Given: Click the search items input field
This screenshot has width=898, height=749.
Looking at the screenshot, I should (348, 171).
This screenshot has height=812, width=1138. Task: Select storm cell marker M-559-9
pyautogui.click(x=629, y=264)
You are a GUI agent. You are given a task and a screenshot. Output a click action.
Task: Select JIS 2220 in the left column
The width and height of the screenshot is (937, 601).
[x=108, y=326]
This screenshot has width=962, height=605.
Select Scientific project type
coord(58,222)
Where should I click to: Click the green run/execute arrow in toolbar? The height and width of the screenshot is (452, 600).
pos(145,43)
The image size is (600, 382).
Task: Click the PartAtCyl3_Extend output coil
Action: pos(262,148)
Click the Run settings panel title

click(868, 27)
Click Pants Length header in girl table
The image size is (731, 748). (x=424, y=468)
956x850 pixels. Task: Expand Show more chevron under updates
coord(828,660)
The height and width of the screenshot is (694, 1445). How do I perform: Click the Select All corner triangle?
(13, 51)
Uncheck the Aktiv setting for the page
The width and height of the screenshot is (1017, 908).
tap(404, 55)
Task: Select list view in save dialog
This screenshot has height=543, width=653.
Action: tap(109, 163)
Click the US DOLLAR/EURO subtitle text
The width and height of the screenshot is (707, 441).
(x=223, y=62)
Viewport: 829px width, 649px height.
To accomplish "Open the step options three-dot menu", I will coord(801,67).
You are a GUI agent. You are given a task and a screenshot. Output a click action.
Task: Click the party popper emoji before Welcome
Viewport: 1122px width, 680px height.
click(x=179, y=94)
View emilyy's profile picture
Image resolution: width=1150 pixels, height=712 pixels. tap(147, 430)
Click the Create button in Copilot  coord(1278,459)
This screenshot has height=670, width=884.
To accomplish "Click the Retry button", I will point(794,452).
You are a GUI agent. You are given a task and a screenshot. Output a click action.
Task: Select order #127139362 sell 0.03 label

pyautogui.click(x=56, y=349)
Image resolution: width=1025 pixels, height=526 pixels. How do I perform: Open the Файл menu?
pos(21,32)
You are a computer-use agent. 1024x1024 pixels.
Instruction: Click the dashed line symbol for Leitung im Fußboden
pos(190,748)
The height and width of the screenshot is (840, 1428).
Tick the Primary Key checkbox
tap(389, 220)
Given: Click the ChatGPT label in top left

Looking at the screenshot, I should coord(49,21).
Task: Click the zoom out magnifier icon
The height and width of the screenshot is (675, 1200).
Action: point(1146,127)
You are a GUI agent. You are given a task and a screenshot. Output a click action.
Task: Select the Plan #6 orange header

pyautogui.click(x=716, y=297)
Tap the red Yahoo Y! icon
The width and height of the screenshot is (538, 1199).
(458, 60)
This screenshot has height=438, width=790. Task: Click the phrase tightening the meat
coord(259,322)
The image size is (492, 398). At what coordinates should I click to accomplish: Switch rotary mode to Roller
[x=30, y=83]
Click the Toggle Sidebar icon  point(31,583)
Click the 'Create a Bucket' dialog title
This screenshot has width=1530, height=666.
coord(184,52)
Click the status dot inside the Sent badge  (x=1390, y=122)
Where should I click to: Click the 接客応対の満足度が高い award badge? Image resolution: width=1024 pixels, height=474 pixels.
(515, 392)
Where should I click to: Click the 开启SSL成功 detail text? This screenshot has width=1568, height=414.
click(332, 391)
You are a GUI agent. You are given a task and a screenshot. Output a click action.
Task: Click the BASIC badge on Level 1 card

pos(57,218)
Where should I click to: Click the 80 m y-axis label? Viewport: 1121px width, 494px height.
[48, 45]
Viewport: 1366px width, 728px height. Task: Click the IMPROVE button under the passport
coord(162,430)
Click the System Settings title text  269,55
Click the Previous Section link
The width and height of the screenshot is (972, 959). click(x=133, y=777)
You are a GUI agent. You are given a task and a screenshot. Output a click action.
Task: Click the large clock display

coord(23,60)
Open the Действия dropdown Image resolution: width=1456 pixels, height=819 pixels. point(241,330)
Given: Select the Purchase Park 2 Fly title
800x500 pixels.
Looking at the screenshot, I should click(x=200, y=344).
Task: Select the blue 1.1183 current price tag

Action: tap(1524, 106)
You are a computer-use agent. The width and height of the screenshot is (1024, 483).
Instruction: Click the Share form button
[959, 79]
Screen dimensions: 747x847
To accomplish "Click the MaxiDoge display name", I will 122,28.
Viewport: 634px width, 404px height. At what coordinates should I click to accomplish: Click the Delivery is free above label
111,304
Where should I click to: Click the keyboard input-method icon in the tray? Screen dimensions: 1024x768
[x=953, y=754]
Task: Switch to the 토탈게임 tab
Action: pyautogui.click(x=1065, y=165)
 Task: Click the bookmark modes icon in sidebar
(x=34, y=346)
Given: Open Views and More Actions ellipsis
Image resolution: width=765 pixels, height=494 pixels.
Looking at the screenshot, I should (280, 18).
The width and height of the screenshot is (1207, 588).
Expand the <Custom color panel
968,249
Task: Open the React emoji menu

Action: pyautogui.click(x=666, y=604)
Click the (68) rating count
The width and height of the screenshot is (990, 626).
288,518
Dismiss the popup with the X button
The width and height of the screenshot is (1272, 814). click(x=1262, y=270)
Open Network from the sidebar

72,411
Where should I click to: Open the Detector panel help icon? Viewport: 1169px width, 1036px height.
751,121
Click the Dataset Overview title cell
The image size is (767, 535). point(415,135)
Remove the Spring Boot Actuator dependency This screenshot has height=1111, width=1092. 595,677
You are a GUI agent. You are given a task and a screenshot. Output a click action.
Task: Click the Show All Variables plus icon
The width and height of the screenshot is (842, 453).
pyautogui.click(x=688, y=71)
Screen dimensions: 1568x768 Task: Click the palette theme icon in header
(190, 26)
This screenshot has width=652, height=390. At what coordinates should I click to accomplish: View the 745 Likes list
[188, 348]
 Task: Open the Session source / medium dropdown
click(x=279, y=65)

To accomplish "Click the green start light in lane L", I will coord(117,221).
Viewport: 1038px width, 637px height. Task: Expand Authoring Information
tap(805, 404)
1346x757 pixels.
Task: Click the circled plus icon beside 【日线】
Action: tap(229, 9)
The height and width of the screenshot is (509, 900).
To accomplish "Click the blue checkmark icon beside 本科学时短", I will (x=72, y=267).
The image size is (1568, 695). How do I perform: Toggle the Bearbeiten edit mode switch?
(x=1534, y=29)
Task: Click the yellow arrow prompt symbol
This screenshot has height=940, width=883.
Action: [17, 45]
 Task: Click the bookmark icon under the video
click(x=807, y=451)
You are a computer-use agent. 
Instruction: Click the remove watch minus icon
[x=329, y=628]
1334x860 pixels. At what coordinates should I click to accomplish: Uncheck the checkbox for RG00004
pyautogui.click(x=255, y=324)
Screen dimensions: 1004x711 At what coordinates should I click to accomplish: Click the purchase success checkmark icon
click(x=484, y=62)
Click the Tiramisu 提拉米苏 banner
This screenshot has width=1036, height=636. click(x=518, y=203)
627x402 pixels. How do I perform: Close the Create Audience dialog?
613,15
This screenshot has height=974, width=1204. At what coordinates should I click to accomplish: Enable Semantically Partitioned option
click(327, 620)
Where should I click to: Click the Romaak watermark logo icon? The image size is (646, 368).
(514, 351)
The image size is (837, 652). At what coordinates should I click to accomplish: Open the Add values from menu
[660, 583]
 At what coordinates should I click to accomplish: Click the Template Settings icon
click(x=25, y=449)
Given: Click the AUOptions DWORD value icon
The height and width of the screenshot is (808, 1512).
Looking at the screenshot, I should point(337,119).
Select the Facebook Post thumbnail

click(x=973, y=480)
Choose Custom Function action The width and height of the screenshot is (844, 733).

--------------------

The whole listing above, restated word for word, is the required answer.

Given: Click the search items input field
This screenshot has width=898, height=749.
Looking at the screenshot, I should (348, 171).
This screenshot has height=812, width=1138. Task: Select storm cell marker M-559-9
pyautogui.click(x=629, y=264)
You are a GUI agent. You are given a task and a screenshot. Output a click action.
Task: Select JIS 2220 in the left column
The width and height of the screenshot is (937, 601).
[x=108, y=326]
This screenshot has width=962, height=605.
Select Scientific project type
coord(58,222)
Where should I click to: Click the green run/execute arrow in toolbar? The height and width of the screenshot is (452, 600).
pos(145,43)
The image size is (600, 382).
Task: Click the PartAtCyl3_Extend output coil
Action: pos(262,148)
Click the Run settings panel title

click(868, 27)
Click Pants Length header in girl table
The image size is (731, 748). (x=424, y=468)
956x850 pixels. Task: Expand Show more chevron under updates
coord(828,660)
The height and width of the screenshot is (694, 1445). How do I perform: Click the Select All corner triangle?
(13, 51)
Uncheck the Aktiv setting for the page
The width and height of the screenshot is (1017, 908).
tap(404, 55)
Task: Select list view in save dialog
This screenshot has height=543, width=653.
Action: tap(109, 163)
Click the US DOLLAR/EURO subtitle text
The width and height of the screenshot is (707, 441).
(x=223, y=62)
Viewport: 829px width, 649px height.
To accomplish "Open the step options three-dot menu", I will coord(801,67).
You are a GUI agent. You are given a task and a screenshot. Output a click action.
Task: Click the party popper emoji before Welcome
Viewport: 1122px width, 680px height.
click(x=179, y=94)
View emilyy's profile picture
Image resolution: width=1150 pixels, height=712 pixels. tap(147, 430)
Click the Create button in Copilot  coord(1278,459)
This screenshot has height=670, width=884.
To accomplish "Click the Retry button", I will point(794,452).
You are a GUI agent. You are given a task and a screenshot. Output a click action.
Task: Select order #127139362 sell 0.03 label

pyautogui.click(x=56, y=349)
Image resolution: width=1025 pixels, height=526 pixels. How do I perform: Open the Файл menu?
pos(21,32)
You are a computer-use agent. 1024x1024 pixels.
Instruction: Click the dashed line symbol for Leitung im Fußboden
pos(190,748)
The height and width of the screenshot is (840, 1428).
Tick the Primary Key checkbox
tap(389, 220)
Given: Click the ChatGPT label in top left

Looking at the screenshot, I should coord(49,21).
Task: Click the zoom out magnifier icon
The height and width of the screenshot is (675, 1200).
Action: point(1146,127)
You are a GUI agent. You are given a task and a screenshot. Output a click action.
Task: Select the Plan #6 orange header

pyautogui.click(x=716, y=297)
Tap the red Yahoo Y! icon
The width and height of the screenshot is (538, 1199).
(458, 60)
This screenshot has height=438, width=790. Task: Click the phrase tightening the meat
coord(259,322)
The image size is (492, 398). At what coordinates should I click to accomplish: Switch rotary mode to Roller
[x=30, y=83]
Click the Toggle Sidebar icon  point(31,583)
Click the 'Create a Bucket' dialog title
This screenshot has width=1530, height=666.
coord(184,52)
Click the status dot inside the Sent badge  (x=1390, y=122)
Where should I click to: Click the 接客応対の満足度が高い award badge? Image resolution: width=1024 pixels, height=474 pixels.
(515, 392)
Where should I click to: Click the 开启SSL成功 detail text? This screenshot has width=1568, height=414.
click(332, 391)
You are a GUI agent. You are given a task and a screenshot. Output a click action.
Task: Click the BASIC badge on Level 1 card

pos(57,218)
Where should I click to: Click the 80 m y-axis label? Viewport: 1121px width, 494px height.
[48, 45]
Viewport: 1366px width, 728px height. Task: Click the IMPROVE button under the passport
coord(162,430)
Click the System Settings title text  269,55
Click the Previous Section link
The width and height of the screenshot is (972, 959). click(x=133, y=777)
You are a GUI agent. You are given a task and a screenshot. Output a click action.
Task: Click the large clock display

coord(23,60)
Open the Действия dropdown Image resolution: width=1456 pixels, height=819 pixels. point(241,330)
Given: Select the Purchase Park 2 Fly title
800x500 pixels.
Looking at the screenshot, I should click(x=200, y=344).
Task: Select the blue 1.1183 current price tag

Action: tap(1524, 106)
You are a computer-use agent. The width and height of the screenshot is (1024, 483).
Instruction: Click the Share form button
[959, 79]
Screen dimensions: 747x847
To accomplish "Click the MaxiDoge display name", I will 122,28.
Viewport: 634px width, 404px height. At what coordinates should I click to accomplish: Click the Delivery is free above label
111,304
Where should I click to: Click the keyboard input-method icon in the tray? Screen dimensions: 1024x768
[x=953, y=754]
Task: Switch to the 토탈게임 tab
Action: pyautogui.click(x=1065, y=165)
 Task: Click the bookmark modes icon in sidebar
(x=34, y=346)
Given: Open Views and More Actions ellipsis
Image resolution: width=765 pixels, height=494 pixels.
Looking at the screenshot, I should (280, 18).
The width and height of the screenshot is (1207, 588).
Expand the <Custom color panel
968,249
Task: Open the React emoji menu

Action: pyautogui.click(x=666, y=604)
Click the (68) rating count
The width and height of the screenshot is (990, 626).
288,518
Dismiss the popup with the X button
The width and height of the screenshot is (1272, 814). click(x=1262, y=270)
Open Network from the sidebar

72,411
Where should I click to: Open the Detector panel help icon? Viewport: 1169px width, 1036px height.
751,121
Click the Dataset Overview title cell
The image size is (767, 535). point(415,135)
Remove the Spring Boot Actuator dependency This screenshot has height=1111, width=1092. 595,677
You are a GUI agent. You are given a task and a screenshot. Output a click action.
Task: Click the Show All Variables plus icon
The width and height of the screenshot is (842, 453).
pyautogui.click(x=688, y=71)
Screen dimensions: 1568x768 Task: Click the palette theme icon in header
(190, 26)
This screenshot has width=652, height=390. At what coordinates should I click to accomplish: View the 745 Likes list
[188, 348]
 Task: Open the Session source / medium dropdown
click(x=279, y=65)

To accomplish "Click the green start light in lane L", I will coord(117,221).
Viewport: 1038px width, 637px height. Task: Expand Authoring Information
tap(805, 404)
1346x757 pixels.
Task: Click the circled plus icon beside 【日线】
Action: tap(229, 9)
The height and width of the screenshot is (509, 900).
To accomplish "Click the blue checkmark icon beside 本科学时短", I will (x=72, y=267).
The image size is (1568, 695). How do I perform: Toggle the Bearbeiten edit mode switch?
(x=1534, y=29)
Task: Click the yellow arrow prompt symbol
This screenshot has height=940, width=883.
Action: [17, 45]
 Task: Click the bookmark icon under the video
click(x=807, y=451)
You are a computer-use agent. 
Instruction: Click the remove watch minus icon
[x=329, y=628]
1334x860 pixels. At what coordinates should I click to accomplish: Uncheck the checkbox for RG00004
pyautogui.click(x=255, y=324)
Screen dimensions: 1004x711 At what coordinates should I click to accomplish: Click the purchase success checkmark icon
click(x=484, y=62)
Click the Tiramisu 提拉米苏 banner
This screenshot has width=1036, height=636. click(x=518, y=203)
627x402 pixels. How do I perform: Close the Create Audience dialog?
613,15
This screenshot has height=974, width=1204. At what coordinates should I click to accomplish: Enable Semantically Partitioned option
click(327, 620)
Where should I click to: Click the Romaak watermark logo icon? The image size is (646, 368).
(514, 351)
The image size is (837, 652). At what coordinates should I click to accomplish: Open the Add values from menu
[660, 583]
 At what coordinates should I click to accomplish: Click the Template Settings icon
click(x=25, y=449)
Given: Click the AUOptions DWORD value icon
The height and width of the screenshot is (808, 1512).
Looking at the screenshot, I should point(337,119).
Select the Facebook Post thumbnail

click(x=973, y=480)
Choose Custom Function action The width and height of the screenshot is (844, 733).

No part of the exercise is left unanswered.